Die ersten Stunden vergingen wie im Flug, während wir zwei ganze Alben von Machine Gun Kelly rauf und runter hörten, bis uns die Ohren bluteten. Irgendwann schliefen wir ein und als ich das nächste Mal die Augen öffnete, hatte ich Novas Füße im Gesicht. Ich rümpfte die Nase und schob sie vorsichtig, ohne sie aufzuwecken, beiseite. Roxy schnarchte laut und Luna schaute sich auf ihrem Handy eine Doku an. Amber hatte ihre Nase in ein Buch gesteckt. Ich erkannte das Cover und schmunzelte.
Very bad Kings von J. S. Wonda. Wieso überraschte es mich nicht, dass Reverse Harem genau Ambers Ding war?
Langsam aber sicher rührte sich mein Magen und begann laut zu knurren. Nach sieben Stunden Fahrt und einer kurzen Rücksprache mit Aiden übers Telefon beschlossen wir, an einem Diner in Pennsylvania an der Interstate Pause zu machen. Die Jungs fuhren voran und lenkten den Van in eine Parklücke. Milo folgte ihrem Beispiel. Unterdessen weckten wir Roxy und Nova für den Rast.

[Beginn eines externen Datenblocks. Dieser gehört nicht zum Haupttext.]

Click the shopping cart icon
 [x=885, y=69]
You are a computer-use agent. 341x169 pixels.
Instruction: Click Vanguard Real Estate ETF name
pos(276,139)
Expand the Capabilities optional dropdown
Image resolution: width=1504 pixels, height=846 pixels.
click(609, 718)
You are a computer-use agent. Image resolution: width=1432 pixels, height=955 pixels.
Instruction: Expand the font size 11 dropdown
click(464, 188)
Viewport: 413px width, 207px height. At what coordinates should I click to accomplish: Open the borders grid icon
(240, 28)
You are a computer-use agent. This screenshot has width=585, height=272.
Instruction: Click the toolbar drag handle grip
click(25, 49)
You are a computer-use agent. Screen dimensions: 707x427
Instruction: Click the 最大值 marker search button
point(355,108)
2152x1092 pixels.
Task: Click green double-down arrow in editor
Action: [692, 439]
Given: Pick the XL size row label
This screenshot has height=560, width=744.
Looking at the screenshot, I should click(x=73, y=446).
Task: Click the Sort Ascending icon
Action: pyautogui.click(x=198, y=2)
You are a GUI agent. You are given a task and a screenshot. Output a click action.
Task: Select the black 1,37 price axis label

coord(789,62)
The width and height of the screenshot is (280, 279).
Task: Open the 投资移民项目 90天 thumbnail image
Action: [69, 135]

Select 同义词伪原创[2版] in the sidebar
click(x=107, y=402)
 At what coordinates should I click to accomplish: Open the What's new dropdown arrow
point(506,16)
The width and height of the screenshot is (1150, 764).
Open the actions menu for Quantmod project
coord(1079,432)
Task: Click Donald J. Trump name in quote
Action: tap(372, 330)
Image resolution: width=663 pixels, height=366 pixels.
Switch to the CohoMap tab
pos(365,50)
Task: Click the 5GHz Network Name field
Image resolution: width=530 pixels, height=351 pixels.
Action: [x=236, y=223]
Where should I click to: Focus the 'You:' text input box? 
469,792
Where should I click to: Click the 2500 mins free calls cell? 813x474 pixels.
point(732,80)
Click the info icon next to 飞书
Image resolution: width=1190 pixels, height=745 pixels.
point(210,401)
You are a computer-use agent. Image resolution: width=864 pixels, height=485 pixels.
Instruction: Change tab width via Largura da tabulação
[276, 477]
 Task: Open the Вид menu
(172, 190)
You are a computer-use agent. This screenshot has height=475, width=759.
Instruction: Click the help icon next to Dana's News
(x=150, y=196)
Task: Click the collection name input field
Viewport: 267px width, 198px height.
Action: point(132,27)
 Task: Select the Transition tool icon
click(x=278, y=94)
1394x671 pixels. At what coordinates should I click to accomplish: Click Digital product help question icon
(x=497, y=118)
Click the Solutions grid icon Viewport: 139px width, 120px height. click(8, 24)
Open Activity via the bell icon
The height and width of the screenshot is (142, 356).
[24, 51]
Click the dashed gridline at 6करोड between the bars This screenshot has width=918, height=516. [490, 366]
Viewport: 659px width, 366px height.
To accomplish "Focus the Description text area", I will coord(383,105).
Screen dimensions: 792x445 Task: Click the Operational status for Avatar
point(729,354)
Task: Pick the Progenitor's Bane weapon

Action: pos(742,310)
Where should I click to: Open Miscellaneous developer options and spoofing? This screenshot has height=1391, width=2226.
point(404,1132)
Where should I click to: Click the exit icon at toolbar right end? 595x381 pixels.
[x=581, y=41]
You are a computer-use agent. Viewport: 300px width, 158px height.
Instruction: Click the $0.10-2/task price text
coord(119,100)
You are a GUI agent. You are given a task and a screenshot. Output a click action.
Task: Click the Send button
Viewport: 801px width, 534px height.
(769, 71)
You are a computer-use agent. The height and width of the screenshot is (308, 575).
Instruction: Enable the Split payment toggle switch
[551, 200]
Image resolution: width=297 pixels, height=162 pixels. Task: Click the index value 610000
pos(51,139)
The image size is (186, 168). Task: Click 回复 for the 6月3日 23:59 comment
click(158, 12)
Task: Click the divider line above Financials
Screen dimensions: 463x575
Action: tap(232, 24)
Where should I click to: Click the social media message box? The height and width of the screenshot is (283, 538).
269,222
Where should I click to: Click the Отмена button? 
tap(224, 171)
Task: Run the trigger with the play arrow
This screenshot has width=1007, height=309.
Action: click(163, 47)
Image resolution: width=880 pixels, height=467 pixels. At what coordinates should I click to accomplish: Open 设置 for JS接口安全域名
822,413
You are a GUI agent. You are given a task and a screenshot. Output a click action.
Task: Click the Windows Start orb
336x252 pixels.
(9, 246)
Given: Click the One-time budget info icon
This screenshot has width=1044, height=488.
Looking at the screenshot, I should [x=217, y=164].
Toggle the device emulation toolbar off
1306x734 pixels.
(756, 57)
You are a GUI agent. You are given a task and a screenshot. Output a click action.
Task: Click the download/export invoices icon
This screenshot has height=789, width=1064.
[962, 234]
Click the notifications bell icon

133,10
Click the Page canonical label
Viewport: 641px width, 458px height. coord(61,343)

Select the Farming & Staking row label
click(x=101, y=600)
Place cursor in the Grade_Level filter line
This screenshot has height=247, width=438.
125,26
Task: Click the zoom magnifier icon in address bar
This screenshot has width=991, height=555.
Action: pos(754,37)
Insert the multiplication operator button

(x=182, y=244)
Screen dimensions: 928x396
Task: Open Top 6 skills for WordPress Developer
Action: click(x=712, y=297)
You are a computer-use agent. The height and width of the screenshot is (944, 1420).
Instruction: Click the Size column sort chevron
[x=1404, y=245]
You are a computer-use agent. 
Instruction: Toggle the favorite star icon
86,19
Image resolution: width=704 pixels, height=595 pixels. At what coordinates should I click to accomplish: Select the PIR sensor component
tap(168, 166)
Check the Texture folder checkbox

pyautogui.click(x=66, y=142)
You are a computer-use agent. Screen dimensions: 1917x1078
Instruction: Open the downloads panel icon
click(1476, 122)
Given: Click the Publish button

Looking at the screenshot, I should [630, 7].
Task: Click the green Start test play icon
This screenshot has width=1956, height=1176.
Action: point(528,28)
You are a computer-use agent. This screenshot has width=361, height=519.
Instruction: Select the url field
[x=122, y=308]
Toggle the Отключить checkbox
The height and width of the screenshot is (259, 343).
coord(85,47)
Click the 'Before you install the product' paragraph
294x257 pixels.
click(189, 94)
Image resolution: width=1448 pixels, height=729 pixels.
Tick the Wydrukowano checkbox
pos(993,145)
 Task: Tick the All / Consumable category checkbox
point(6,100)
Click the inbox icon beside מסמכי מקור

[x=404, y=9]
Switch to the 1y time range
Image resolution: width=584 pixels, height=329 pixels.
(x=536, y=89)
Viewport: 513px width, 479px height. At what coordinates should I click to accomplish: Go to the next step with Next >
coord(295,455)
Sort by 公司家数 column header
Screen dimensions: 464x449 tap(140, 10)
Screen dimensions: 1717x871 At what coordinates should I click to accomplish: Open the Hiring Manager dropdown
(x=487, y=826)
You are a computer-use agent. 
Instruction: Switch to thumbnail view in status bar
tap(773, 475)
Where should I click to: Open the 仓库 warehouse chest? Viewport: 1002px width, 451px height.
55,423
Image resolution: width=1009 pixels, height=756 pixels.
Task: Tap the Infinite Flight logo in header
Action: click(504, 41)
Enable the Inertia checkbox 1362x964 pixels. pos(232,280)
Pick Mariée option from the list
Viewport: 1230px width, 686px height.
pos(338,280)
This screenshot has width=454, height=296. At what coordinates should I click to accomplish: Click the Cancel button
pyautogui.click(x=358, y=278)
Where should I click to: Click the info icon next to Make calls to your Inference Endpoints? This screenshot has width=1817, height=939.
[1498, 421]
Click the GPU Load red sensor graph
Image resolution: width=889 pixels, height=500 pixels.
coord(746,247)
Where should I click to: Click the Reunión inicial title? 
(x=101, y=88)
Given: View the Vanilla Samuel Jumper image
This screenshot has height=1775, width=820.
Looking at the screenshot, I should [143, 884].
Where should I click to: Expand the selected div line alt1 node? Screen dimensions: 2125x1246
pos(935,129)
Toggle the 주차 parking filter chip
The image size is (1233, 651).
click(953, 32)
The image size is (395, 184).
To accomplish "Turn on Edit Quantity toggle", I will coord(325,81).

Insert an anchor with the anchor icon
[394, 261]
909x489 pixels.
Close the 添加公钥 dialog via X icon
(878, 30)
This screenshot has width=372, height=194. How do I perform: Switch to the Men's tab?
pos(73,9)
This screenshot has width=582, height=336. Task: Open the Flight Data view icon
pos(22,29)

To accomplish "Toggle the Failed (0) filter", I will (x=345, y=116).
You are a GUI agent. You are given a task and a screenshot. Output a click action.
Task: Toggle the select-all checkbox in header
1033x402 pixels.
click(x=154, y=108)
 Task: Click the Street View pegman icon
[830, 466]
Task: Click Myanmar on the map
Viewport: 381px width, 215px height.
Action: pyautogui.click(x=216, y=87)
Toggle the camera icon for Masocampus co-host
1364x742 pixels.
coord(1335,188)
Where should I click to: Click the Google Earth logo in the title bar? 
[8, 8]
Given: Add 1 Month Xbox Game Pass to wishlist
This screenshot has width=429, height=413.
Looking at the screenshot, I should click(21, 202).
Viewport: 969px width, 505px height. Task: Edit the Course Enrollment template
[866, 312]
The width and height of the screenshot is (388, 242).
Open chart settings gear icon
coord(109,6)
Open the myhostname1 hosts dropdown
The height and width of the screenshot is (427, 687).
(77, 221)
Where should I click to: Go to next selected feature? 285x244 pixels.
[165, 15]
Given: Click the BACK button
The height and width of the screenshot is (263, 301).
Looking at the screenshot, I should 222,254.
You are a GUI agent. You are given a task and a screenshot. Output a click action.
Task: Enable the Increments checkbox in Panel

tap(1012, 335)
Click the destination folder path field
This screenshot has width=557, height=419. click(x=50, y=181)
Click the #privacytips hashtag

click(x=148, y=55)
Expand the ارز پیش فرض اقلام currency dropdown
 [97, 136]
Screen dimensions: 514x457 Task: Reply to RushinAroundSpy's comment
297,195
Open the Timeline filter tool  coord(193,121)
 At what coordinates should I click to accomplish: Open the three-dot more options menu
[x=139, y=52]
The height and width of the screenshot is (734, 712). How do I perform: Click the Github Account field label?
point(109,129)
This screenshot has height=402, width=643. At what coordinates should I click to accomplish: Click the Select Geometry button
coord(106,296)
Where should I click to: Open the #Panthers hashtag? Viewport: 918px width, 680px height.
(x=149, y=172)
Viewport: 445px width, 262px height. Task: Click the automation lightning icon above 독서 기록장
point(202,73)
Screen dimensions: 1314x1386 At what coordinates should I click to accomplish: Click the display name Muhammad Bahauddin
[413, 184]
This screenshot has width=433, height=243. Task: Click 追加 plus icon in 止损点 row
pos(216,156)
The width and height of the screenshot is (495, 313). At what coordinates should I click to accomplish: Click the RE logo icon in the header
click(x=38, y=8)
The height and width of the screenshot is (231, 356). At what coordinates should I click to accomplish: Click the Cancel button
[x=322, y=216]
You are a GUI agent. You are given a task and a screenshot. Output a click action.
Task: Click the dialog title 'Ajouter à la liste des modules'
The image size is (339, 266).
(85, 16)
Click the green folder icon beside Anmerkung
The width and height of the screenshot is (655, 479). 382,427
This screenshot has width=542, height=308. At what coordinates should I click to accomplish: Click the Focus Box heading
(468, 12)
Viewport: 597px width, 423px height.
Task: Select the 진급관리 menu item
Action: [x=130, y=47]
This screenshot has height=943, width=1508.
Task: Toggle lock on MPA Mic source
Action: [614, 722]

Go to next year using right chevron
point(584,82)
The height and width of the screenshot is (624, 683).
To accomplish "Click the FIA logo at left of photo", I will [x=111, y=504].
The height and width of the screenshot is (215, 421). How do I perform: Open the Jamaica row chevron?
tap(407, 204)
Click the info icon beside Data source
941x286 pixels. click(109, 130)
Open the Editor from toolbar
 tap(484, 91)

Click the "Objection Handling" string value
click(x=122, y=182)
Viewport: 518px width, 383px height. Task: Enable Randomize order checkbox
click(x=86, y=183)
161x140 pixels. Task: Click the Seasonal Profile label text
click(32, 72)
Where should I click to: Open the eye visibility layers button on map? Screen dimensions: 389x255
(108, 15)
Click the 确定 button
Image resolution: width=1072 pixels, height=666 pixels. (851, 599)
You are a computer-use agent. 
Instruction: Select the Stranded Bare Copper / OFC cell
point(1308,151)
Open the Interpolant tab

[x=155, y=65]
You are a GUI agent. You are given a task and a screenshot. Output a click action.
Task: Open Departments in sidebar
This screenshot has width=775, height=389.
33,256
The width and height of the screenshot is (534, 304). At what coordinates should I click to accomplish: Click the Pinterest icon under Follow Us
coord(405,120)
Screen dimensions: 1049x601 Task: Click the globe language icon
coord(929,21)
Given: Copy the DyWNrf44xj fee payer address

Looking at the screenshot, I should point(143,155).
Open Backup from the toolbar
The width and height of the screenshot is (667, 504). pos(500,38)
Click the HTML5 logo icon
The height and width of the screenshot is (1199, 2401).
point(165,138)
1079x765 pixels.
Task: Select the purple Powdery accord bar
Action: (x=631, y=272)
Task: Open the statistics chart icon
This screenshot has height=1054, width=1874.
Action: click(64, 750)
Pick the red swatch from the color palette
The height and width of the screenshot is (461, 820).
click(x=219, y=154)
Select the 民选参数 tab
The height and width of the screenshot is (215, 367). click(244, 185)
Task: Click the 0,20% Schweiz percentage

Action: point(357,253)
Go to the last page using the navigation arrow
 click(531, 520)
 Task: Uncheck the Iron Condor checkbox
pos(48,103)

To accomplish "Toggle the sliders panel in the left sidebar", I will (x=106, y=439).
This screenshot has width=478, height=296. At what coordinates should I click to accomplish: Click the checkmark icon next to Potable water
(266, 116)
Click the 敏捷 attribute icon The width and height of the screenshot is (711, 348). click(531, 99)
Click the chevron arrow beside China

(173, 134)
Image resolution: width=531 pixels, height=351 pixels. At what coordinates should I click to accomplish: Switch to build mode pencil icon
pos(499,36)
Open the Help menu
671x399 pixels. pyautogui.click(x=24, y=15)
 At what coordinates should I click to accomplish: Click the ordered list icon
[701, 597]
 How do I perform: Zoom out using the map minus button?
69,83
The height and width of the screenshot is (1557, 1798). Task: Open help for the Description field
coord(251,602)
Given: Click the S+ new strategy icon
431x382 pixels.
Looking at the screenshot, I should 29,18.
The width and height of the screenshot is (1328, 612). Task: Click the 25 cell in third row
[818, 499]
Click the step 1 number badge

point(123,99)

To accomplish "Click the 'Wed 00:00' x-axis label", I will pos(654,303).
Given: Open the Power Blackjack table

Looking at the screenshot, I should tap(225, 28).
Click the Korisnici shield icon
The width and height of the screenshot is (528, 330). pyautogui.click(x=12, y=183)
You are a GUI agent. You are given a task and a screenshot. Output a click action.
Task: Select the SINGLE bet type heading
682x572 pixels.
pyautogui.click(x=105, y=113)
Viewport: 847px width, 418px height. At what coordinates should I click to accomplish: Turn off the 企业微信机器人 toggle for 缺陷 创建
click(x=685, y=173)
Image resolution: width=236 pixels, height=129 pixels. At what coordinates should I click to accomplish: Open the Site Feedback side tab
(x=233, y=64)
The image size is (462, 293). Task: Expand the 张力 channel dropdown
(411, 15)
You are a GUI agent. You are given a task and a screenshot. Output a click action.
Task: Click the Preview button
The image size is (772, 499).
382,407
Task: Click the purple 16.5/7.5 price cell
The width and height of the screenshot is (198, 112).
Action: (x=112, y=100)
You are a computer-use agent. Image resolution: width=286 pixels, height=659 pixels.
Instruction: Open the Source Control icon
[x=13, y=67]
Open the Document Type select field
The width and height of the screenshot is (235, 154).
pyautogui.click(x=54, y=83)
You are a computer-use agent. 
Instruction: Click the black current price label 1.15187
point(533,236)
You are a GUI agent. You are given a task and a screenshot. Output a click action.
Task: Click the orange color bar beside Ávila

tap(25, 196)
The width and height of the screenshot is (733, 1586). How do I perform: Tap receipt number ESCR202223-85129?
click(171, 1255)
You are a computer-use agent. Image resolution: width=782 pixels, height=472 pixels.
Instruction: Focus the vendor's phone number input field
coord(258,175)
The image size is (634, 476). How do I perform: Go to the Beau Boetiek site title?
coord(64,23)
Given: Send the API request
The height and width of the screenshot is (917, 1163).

Schlaftrunken rappelten die beiden sich auf.
Sobald wir ausgestiegen waren, warf Nova sich in Scotts Arme. Es war schön, Nova so glücklich zu sehen und Scott schien tatsächlich ein netter Kerl zu sein. Jedenfalls machte er einen guten ersten Eindruck, als Nova uns heute Morgen bekannt gemacht hatte. Davon abgesehen war er mindestens genauso verrückt nach ihr, wie sie nach ihm. Er schien genau zu wissen, wie er mit ihrem lebendigen, manchmal auch etwas verrückten Gemüt umgehen musste. Die beiden waren wirklich Zucker.
Während auch Luna und Amber zu ihren Partnern gingen, liefen Roxy, Milo und ich zu Aiden und Jona rüber. Ich gab mir alle Mühe, Jona in Aidens Gegenwart nicht allzu sehr anzuhimmeln.
Ich scheiterte kläglich.
Sein Blick traf auf meinen und wieder einmal wurde ich in einen Sog gezogen, dem ich nicht entkommen konnte. Jona war meine Schwäche. Mein Kryptonit. Mein Nemesis.
»Du siehst müde aus«, sagte er und wuschelte mir einmal mit der Hand durchs Haar. Auf Außenstehende mochte das wie eine freundschaftliche Geste wirken. Aber ich wusste, dass es eine Annäherung war. Eine heimliche Annäherung entsprungen aus dem Wunsch, einander zu berühren.
Lächelnd schielte ich zu ihm hoch.
Er erwiderte die Geste und mein Herz drohte in der Brust zu explodieren.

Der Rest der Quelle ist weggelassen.